[Collected data entries]

====

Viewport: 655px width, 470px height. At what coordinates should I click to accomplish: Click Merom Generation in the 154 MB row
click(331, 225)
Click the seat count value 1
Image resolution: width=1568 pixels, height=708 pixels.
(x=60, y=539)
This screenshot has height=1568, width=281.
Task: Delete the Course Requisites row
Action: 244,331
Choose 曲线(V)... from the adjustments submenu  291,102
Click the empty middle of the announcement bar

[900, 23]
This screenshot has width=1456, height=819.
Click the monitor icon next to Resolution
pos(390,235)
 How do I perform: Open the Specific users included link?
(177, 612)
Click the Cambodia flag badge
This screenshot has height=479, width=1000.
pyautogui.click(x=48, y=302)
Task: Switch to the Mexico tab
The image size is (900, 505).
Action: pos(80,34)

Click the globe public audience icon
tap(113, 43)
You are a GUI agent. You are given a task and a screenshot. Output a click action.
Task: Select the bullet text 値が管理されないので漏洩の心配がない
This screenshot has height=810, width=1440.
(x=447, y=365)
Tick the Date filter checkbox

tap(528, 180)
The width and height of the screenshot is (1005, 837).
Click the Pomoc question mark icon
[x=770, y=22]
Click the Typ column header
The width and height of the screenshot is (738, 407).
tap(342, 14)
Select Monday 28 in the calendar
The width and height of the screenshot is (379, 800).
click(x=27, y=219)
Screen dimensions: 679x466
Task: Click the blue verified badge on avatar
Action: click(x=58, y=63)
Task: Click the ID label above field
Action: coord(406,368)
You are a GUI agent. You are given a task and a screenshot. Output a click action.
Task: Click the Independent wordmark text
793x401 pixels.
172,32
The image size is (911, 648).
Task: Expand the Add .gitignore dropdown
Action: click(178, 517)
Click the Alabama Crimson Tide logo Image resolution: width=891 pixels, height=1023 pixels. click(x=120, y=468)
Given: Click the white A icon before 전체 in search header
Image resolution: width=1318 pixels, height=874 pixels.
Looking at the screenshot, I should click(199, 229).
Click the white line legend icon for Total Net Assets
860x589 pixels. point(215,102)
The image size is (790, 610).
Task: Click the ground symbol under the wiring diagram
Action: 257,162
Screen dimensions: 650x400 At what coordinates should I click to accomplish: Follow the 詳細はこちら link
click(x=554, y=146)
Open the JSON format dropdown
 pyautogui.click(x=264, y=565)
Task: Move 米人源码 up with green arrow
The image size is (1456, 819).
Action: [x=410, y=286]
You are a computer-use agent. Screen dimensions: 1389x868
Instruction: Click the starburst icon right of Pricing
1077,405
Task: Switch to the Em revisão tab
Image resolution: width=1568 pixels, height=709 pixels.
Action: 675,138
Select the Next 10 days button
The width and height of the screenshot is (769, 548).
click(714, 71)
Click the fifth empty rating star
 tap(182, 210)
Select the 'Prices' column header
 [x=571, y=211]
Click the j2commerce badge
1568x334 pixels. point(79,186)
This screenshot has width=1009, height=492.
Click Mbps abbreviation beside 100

====

**AIM OF THE TASK**
Each record above needs to be given again exactly as written.

**OUTPUT FOR THIS TASK**
Viewport: 655px width, 470px height. At what coordinates should I click to accomplish: Click Merom Generation in the 154 MB row
click(331, 225)
Click the seat count value 1
Image resolution: width=1568 pixels, height=708 pixels.
(x=60, y=539)
This screenshot has height=1568, width=281.
Task: Delete the Course Requisites row
Action: 244,331
Choose 曲线(V)... from the adjustments submenu  291,102
Click the empty middle of the announcement bar

[900, 23]
This screenshot has width=1456, height=819.
Click the monitor icon next to Resolution
pos(390,235)
 How do I perform: Open the Specific users included link?
(177, 612)
Click the Cambodia flag badge
This screenshot has height=479, width=1000.
pyautogui.click(x=48, y=302)
Task: Switch to the Mexico tab
The image size is (900, 505).
Action: pos(80,34)

Click the globe public audience icon
tap(113, 43)
You are a GUI agent. You are given a task and a screenshot. Output a click action.
Task: Select the bullet text 値が管理されないので漏洩の心配がない
This screenshot has height=810, width=1440.
(x=447, y=365)
Tick the Date filter checkbox

tap(528, 180)
The width and height of the screenshot is (1005, 837).
Click the Pomoc question mark icon
[x=770, y=22]
Click the Typ column header
The width and height of the screenshot is (738, 407).
tap(342, 14)
Select Monday 28 in the calendar
The width and height of the screenshot is (379, 800).
click(x=27, y=219)
Screen dimensions: 679x466
Task: Click the blue verified badge on avatar
Action: click(x=58, y=63)
Task: Click the ID label above field
Action: coord(406,368)
You are a GUI agent. You are given a task and a screenshot. Output a click action.
Task: Click the Independent wordmark text
793x401 pixels.
172,32
The image size is (911, 648).
Task: Expand the Add .gitignore dropdown
Action: click(178, 517)
Click the Alabama Crimson Tide logo Image resolution: width=891 pixels, height=1023 pixels. click(x=120, y=468)
Given: Click the white A icon before 전체 in search header
Image resolution: width=1318 pixels, height=874 pixels.
Looking at the screenshot, I should click(199, 229).
Click the white line legend icon for Total Net Assets
860x589 pixels. point(215,102)
The image size is (790, 610).
Task: Click the ground symbol under the wiring diagram
Action: 257,162
Screen dimensions: 650x400 At what coordinates should I click to accomplish: Follow the 詳細はこちら link
click(x=554, y=146)
Open the JSON format dropdown
 pyautogui.click(x=264, y=565)
Task: Move 米人源码 up with green arrow
The image size is (1456, 819).
Action: [x=410, y=286]
You are a computer-use agent. Screen dimensions: 1389x868
Instruction: Click the starburst icon right of Pricing
1077,405
Task: Switch to the Em revisão tab
Image resolution: width=1568 pixels, height=709 pixels.
Action: 675,138
Select the Next 10 days button
The width and height of the screenshot is (769, 548).
click(714, 71)
Click the fifth empty rating star
 tap(182, 210)
Select the 'Prices' column header
 [x=571, y=211]
Click the j2commerce badge
1568x334 pixels. point(79,186)
This screenshot has width=1009, height=492.
Click Mbps abbreviation beside 100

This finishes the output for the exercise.